── Material for this exercise

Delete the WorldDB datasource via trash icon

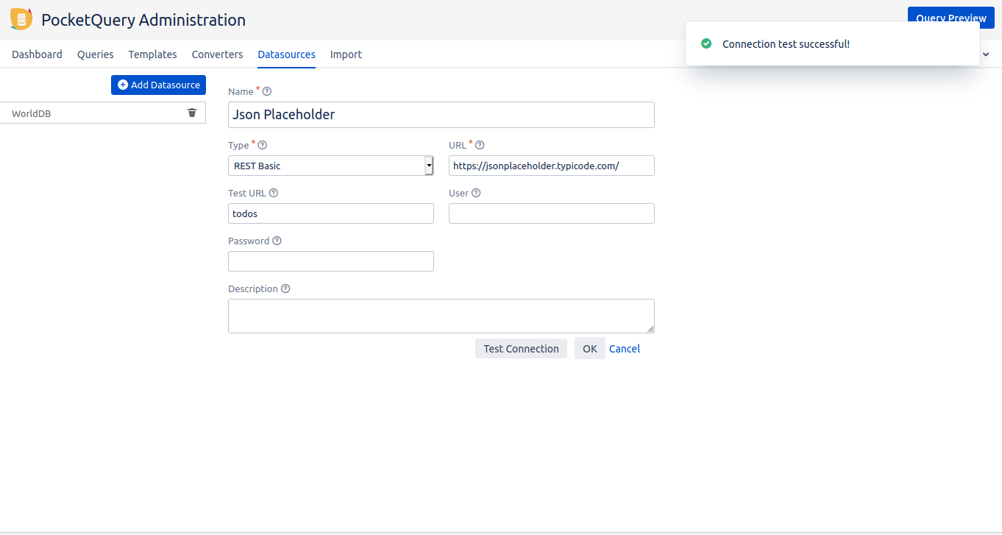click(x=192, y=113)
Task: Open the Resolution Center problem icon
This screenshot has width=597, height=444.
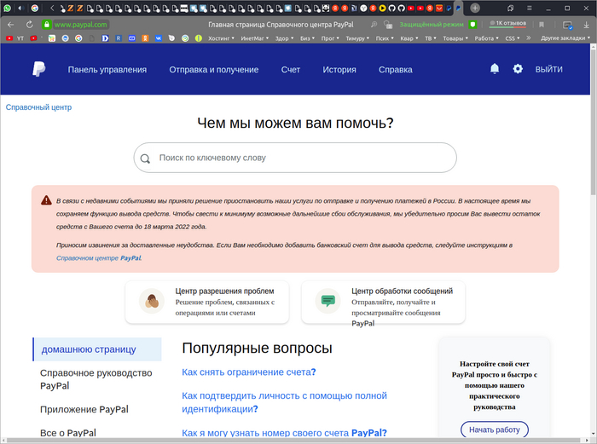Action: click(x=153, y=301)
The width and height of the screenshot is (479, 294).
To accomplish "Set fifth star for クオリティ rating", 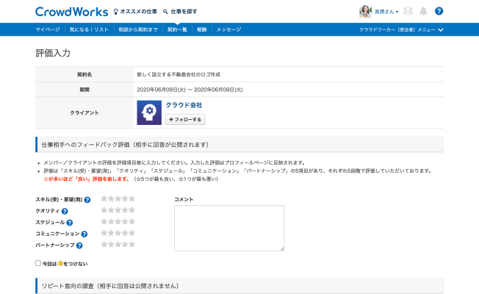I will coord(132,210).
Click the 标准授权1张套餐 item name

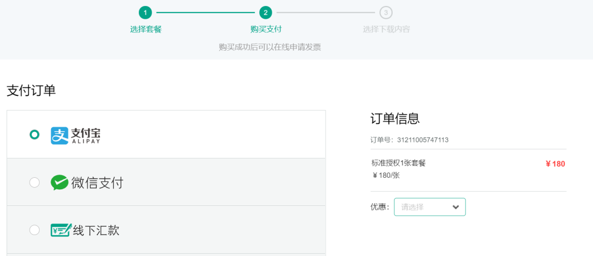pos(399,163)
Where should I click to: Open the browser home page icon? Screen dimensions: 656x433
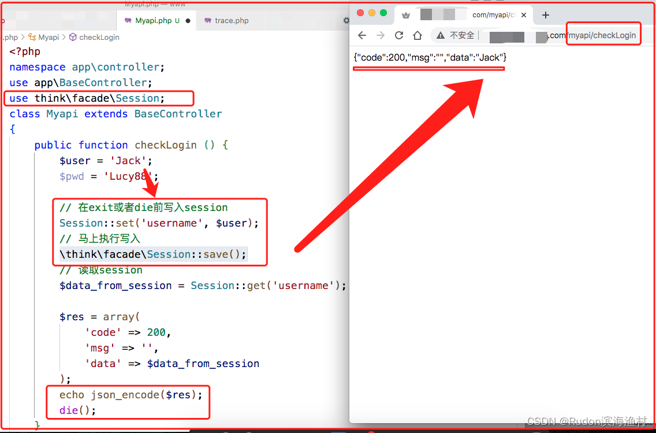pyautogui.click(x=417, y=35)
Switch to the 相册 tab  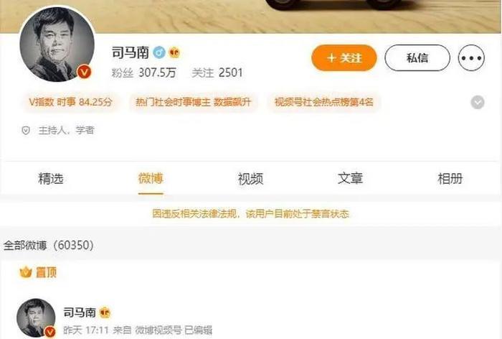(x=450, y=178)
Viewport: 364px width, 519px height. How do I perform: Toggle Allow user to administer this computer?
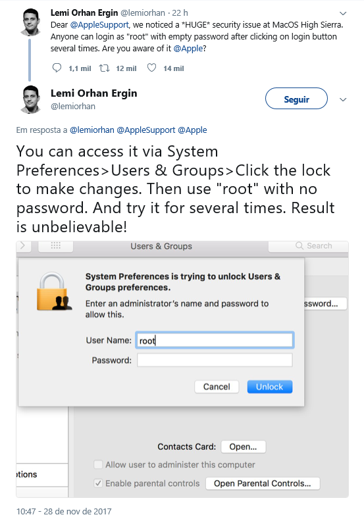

────
── Material for this exercise

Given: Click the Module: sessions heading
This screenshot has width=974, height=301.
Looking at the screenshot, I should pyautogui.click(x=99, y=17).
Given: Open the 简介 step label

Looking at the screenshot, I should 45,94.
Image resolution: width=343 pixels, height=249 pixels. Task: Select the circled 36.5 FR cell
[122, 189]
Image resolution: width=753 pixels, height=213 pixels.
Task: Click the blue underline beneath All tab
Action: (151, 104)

────
── Material for this exercise

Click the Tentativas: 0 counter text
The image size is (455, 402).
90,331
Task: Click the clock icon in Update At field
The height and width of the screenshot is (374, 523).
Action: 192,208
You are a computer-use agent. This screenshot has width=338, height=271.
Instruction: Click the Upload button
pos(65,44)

────

- [Problem description]:
Once you find the string "computer" in a line of the records, copy that line.

- [Task output]:
Viewport: 364px width, 519px height. How do I perform: Toggle Allow user to administer this computer?
You are a computer-use agent. This screenshot has width=338, height=271.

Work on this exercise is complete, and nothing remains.